▶
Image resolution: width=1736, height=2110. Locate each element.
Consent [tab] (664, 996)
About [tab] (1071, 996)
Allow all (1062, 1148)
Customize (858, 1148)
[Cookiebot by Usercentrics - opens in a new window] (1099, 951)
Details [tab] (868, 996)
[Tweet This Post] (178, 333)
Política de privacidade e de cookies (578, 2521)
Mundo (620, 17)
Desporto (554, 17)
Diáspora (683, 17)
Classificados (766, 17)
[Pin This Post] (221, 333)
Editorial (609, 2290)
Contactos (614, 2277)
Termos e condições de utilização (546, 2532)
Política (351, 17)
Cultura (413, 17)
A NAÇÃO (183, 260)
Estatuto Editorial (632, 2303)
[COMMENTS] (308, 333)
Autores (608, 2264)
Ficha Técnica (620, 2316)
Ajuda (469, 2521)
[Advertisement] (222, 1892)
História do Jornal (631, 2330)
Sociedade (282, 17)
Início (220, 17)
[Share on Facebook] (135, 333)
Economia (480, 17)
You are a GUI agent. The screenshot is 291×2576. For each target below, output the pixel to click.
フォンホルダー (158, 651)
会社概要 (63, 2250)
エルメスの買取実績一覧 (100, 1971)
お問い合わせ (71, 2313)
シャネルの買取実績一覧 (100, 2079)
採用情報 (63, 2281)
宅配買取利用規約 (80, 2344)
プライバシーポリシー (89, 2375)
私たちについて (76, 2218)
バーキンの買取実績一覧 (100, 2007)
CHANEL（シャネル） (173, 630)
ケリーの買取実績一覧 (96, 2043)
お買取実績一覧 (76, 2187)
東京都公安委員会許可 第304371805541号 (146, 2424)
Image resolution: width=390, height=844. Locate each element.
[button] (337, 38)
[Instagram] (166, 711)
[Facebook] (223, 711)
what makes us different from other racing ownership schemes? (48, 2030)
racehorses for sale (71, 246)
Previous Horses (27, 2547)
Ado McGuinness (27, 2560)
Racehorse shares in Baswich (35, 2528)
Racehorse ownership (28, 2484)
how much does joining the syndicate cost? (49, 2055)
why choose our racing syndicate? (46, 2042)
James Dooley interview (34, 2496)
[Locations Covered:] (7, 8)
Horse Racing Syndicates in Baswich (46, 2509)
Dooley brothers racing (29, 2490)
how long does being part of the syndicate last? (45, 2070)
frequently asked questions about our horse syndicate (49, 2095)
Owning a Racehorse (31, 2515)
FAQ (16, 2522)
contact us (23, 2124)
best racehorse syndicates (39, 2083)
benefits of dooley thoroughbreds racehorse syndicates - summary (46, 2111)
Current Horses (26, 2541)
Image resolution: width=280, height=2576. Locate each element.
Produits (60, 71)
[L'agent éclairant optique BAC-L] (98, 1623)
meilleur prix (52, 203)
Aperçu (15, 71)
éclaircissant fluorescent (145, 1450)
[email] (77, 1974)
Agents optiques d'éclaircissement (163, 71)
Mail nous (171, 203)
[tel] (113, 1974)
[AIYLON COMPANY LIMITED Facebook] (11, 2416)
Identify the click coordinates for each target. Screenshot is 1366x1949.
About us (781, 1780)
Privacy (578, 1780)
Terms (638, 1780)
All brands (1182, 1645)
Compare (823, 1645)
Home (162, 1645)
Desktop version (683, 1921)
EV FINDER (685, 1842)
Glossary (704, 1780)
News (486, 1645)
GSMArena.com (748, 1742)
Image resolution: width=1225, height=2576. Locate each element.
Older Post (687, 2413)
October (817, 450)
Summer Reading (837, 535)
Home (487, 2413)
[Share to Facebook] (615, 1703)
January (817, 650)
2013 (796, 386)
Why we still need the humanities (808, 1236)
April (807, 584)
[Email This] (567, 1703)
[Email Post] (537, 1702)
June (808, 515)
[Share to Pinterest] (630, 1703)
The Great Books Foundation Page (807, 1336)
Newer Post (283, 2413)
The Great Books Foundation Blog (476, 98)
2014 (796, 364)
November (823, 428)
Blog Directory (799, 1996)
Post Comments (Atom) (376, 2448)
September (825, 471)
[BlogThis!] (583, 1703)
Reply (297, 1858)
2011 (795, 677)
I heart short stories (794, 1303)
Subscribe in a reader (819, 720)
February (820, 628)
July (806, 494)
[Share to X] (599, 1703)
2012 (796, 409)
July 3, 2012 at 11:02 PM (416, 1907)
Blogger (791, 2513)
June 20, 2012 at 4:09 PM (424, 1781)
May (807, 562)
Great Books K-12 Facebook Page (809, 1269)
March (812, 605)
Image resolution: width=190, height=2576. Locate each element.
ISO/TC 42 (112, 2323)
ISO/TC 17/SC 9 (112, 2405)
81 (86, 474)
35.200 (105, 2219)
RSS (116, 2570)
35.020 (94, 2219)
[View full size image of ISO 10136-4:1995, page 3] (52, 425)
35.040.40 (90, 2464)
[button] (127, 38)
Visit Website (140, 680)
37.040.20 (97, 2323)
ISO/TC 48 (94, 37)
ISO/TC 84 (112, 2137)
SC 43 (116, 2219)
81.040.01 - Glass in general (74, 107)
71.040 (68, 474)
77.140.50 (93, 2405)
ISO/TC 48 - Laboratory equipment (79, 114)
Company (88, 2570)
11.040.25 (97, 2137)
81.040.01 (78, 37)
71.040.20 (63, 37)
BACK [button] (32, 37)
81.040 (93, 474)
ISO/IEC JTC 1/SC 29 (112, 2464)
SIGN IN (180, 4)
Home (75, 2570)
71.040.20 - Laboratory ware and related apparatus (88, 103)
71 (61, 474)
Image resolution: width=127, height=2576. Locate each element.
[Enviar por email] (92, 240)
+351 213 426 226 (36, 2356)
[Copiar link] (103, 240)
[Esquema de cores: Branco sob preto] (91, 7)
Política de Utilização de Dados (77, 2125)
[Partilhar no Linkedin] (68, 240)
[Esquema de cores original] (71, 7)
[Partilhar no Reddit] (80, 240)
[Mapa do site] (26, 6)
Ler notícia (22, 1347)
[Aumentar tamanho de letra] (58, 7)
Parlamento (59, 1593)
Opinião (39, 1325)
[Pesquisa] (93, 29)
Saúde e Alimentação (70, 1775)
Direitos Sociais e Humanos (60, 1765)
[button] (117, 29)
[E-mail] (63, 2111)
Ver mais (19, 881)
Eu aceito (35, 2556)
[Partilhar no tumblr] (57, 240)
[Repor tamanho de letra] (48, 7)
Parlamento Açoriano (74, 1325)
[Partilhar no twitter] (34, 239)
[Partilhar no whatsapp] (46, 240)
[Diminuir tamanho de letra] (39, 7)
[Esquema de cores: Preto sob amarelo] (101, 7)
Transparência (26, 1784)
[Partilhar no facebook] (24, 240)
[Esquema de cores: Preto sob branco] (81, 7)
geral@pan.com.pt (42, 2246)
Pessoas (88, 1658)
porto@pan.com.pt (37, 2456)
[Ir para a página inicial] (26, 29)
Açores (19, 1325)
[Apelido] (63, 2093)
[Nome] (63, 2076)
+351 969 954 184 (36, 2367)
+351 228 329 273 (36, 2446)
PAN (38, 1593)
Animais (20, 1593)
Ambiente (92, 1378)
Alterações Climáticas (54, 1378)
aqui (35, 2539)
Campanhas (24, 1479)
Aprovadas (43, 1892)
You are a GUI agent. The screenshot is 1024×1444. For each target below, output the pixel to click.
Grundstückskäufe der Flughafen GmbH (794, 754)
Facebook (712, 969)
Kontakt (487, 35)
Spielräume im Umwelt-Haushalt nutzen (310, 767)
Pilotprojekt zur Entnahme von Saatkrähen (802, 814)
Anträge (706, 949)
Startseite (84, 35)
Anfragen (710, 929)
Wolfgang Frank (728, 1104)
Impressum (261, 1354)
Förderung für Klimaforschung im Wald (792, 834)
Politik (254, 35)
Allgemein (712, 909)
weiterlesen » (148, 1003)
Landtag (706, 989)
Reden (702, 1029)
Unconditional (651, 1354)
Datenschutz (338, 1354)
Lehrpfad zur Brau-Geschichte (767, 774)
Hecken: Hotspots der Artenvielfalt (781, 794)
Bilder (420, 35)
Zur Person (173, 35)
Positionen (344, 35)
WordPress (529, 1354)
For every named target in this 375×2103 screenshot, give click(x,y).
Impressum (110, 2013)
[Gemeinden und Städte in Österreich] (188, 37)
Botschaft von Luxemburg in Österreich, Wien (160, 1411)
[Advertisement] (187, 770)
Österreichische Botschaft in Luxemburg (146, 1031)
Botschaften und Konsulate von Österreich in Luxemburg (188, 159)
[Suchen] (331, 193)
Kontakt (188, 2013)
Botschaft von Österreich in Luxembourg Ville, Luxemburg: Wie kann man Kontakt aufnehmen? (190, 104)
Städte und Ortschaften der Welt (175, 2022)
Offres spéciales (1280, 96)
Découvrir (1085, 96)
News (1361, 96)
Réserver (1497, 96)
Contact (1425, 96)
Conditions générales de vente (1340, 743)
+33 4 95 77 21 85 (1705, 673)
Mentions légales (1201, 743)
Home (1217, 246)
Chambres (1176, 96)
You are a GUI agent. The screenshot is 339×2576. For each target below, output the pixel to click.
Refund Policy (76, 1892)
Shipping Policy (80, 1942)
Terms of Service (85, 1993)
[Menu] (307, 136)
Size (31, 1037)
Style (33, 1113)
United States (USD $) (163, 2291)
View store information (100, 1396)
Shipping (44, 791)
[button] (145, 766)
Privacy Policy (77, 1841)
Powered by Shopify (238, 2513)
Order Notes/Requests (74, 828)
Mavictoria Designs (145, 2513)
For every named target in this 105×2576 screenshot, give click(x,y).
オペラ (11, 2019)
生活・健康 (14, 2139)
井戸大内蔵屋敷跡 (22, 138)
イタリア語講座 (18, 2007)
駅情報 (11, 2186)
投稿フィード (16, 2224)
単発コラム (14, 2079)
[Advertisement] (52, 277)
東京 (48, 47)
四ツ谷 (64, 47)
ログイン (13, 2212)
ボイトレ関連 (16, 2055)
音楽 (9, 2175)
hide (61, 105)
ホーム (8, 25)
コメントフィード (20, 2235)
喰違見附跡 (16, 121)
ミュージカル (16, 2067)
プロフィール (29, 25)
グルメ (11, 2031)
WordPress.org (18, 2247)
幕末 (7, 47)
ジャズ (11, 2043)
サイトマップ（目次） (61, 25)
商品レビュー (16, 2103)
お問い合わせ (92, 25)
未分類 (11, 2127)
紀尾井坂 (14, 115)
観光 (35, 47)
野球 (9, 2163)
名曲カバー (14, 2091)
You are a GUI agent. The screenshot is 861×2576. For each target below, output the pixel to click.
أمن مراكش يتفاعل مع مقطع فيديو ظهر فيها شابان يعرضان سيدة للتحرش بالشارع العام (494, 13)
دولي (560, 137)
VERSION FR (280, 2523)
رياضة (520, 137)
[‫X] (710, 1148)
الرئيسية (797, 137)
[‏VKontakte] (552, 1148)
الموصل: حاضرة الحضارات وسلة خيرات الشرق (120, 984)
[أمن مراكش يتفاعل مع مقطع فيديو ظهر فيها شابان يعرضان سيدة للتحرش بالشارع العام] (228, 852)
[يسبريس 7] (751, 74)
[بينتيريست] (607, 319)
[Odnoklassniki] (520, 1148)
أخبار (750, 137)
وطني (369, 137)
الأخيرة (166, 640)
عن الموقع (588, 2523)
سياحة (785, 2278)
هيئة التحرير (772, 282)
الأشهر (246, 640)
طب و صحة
◀
§ **Task details**:
The response must consist solely of the lines from the top of the records through the line holding "[Facebook] (223, 711)", copied word for word.

§ **Result for this task**:
Image resolution: width=1736, height=2110. Locate each element.
Consent [tab] (664, 996)
About [tab] (1071, 996)
Allow all (1062, 1148)
Customize (858, 1148)
[Cookiebot by Usercentrics - opens in a new window] (1099, 951)
Details [tab] (868, 996)
[Tweet This Post] (178, 333)
Política de privacidade e de cookies (578, 2521)
Mundo (620, 17)
Desporto (554, 17)
Diáspora (683, 17)
Classificados (766, 17)
[Pin This Post] (221, 333)
Editorial (609, 2290)
Contactos (614, 2277)
Termos e condições de utilização (546, 2532)
Política (351, 17)
Cultura (413, 17)
A NAÇÃO (183, 260)
Estatuto Editorial (632, 2303)
[COMMENTS] (308, 333)
Autores (608, 2264)
Ficha Técnica (620, 2316)
Ajuda (469, 2521)
[Advertisement] (222, 1892)
História do Jornal (631, 2330)
Sociedade (282, 17)
Início (220, 17)
[Share on Facebook] (135, 333)
Economia (480, 17)
You are a GUI agent. The screenshot is 291×2576. For each target below, output the pixel to click.
フォンホルダー (158, 651)
会社概要 (63, 2250)
エルメスの買取実績一覧 (100, 1971)
お問い合わせ (71, 2313)
シャネルの買取実績一覧 (100, 2079)
採用情報 (63, 2281)
宅配買取利用規約 (80, 2344)
プライバシーポリシー (89, 2375)
私たちについて (76, 2218)
バーキンの買取実績一覧 (100, 2007)
CHANEL（シャネル） (173, 630)
ケリーの買取実績一覧 (96, 2043)
お買取実績一覧 (76, 2187)
東京都公安委員会許可 第304371805541号 (146, 2424)
Image resolution: width=390, height=844. Locate each element.
[button] (337, 38)
[Instagram] (166, 711)
[Facebook] (223, 711)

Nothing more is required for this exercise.